• **Problem to solve**: Copy these lines verbatim, beginning with the line that contains "Click the Pandora brand value" and stopping after the line that contains "will (999, 660).".

Extracted data entries
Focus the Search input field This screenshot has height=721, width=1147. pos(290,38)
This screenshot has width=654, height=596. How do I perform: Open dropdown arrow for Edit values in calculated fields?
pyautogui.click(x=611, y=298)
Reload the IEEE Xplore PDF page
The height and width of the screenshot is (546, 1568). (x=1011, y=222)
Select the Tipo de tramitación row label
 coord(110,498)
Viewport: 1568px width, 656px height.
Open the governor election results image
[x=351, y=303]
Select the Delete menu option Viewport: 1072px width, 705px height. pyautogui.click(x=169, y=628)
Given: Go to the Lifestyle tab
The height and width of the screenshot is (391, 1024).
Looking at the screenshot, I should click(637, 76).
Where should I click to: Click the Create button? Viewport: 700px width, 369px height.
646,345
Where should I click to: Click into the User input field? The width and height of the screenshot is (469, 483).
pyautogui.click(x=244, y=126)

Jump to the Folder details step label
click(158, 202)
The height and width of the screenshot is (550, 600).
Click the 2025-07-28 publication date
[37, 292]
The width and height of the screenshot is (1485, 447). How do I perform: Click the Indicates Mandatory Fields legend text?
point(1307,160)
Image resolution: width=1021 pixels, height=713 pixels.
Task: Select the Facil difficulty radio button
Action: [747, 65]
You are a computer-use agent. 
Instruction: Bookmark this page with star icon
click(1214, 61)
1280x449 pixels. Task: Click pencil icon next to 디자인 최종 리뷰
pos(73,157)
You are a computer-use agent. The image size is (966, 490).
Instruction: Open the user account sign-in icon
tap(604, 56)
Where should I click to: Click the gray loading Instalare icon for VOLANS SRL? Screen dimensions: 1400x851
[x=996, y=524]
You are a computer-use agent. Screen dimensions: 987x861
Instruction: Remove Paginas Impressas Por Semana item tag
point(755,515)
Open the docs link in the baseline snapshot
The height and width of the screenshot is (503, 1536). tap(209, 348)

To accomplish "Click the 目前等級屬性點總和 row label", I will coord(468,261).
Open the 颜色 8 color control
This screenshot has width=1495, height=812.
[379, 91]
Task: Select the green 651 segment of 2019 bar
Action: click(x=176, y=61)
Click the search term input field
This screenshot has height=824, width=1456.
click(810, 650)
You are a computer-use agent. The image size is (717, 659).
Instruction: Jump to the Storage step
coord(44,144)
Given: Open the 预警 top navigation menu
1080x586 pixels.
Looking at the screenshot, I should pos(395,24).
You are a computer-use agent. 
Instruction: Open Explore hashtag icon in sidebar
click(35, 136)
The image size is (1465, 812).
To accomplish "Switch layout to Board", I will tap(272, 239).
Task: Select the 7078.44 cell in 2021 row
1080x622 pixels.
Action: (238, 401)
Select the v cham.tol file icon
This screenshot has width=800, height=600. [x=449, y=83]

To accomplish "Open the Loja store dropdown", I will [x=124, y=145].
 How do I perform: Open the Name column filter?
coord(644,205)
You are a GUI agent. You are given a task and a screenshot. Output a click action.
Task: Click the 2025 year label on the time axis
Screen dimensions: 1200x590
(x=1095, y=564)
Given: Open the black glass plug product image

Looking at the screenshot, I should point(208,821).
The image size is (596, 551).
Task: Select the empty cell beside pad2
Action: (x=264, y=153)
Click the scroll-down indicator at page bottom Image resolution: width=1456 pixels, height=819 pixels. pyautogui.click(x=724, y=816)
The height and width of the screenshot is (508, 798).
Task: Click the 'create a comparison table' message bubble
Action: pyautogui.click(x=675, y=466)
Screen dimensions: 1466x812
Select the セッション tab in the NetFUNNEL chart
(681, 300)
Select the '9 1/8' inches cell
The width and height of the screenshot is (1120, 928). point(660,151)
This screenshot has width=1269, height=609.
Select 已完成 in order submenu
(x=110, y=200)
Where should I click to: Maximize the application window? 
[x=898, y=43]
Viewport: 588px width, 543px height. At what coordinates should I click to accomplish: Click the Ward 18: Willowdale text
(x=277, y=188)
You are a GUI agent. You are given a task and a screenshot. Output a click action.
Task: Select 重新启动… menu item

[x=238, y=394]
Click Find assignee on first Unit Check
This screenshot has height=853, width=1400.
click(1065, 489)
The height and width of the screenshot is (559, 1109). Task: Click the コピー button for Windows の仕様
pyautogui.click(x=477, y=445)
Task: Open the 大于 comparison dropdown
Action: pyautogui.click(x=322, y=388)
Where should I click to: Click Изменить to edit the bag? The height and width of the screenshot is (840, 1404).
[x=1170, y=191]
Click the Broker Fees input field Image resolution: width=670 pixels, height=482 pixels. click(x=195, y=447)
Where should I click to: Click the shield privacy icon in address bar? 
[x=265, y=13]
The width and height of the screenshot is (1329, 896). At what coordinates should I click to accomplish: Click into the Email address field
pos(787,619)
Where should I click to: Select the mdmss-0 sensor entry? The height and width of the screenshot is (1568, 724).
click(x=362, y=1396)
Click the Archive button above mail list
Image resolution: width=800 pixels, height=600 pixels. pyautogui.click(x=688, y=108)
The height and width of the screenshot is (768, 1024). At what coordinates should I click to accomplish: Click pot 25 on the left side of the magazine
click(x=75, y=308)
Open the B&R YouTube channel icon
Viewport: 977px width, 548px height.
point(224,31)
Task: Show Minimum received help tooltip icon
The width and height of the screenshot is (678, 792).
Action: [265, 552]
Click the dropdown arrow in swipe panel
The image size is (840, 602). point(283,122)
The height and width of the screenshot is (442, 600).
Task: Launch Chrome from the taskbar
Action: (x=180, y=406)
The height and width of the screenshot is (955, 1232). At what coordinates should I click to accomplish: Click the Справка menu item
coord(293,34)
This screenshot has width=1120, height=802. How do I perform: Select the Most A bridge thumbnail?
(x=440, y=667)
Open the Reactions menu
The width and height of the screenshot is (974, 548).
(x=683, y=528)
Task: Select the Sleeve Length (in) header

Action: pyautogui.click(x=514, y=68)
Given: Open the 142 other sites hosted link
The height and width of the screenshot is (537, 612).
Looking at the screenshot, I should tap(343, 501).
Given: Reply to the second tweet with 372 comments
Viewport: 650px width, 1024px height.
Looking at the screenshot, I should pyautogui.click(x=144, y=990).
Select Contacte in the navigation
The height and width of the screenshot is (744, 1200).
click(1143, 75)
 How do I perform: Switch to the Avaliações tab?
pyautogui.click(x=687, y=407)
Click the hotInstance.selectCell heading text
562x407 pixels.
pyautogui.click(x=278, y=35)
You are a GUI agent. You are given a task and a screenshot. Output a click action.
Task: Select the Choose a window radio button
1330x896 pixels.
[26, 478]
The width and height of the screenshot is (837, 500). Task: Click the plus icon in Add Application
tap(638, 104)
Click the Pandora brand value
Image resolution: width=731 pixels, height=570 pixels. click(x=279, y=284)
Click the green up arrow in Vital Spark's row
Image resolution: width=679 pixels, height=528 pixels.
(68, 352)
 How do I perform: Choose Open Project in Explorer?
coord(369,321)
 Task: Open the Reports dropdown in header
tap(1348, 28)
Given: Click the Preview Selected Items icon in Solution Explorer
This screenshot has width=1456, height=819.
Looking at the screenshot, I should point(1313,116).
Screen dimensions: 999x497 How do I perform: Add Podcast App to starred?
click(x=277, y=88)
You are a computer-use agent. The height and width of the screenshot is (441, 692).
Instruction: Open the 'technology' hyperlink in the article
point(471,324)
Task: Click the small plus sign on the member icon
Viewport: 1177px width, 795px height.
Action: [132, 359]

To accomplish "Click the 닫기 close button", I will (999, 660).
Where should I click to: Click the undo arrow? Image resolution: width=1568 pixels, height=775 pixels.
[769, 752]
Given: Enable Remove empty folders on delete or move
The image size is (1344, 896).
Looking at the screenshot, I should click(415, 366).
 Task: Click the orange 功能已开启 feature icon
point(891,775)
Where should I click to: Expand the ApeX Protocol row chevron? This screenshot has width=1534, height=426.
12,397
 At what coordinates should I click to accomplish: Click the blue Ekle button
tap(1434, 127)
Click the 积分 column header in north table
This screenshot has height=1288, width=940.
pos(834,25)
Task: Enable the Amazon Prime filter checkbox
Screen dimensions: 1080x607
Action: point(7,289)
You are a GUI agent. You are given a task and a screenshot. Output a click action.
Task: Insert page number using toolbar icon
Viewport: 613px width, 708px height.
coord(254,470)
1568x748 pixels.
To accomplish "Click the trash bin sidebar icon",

• **Solution for this problem**:
Click the Pandora brand value
Image resolution: width=731 pixels, height=570 pixels. click(x=279, y=284)
Click the green up arrow in Vital Spark's row
Image resolution: width=679 pixels, height=528 pixels.
(68, 352)
 How do I perform: Choose Open Project in Explorer?
coord(369,321)
 Task: Open the Reports dropdown in header
tap(1348, 28)
Given: Click the Preview Selected Items icon in Solution Explorer
This screenshot has width=1456, height=819.
Looking at the screenshot, I should point(1313,116).
Screen dimensions: 999x497 How do I perform: Add Podcast App to starred?
click(x=277, y=88)
You are a computer-use agent. The height and width of the screenshot is (441, 692).
Instruction: Open the 'technology' hyperlink in the article
point(471,324)
Task: Click the small plus sign on the member icon
Viewport: 1177px width, 795px height.
Action: [132, 359]

To accomplish "Click the 닫기 close button", I will (999, 660).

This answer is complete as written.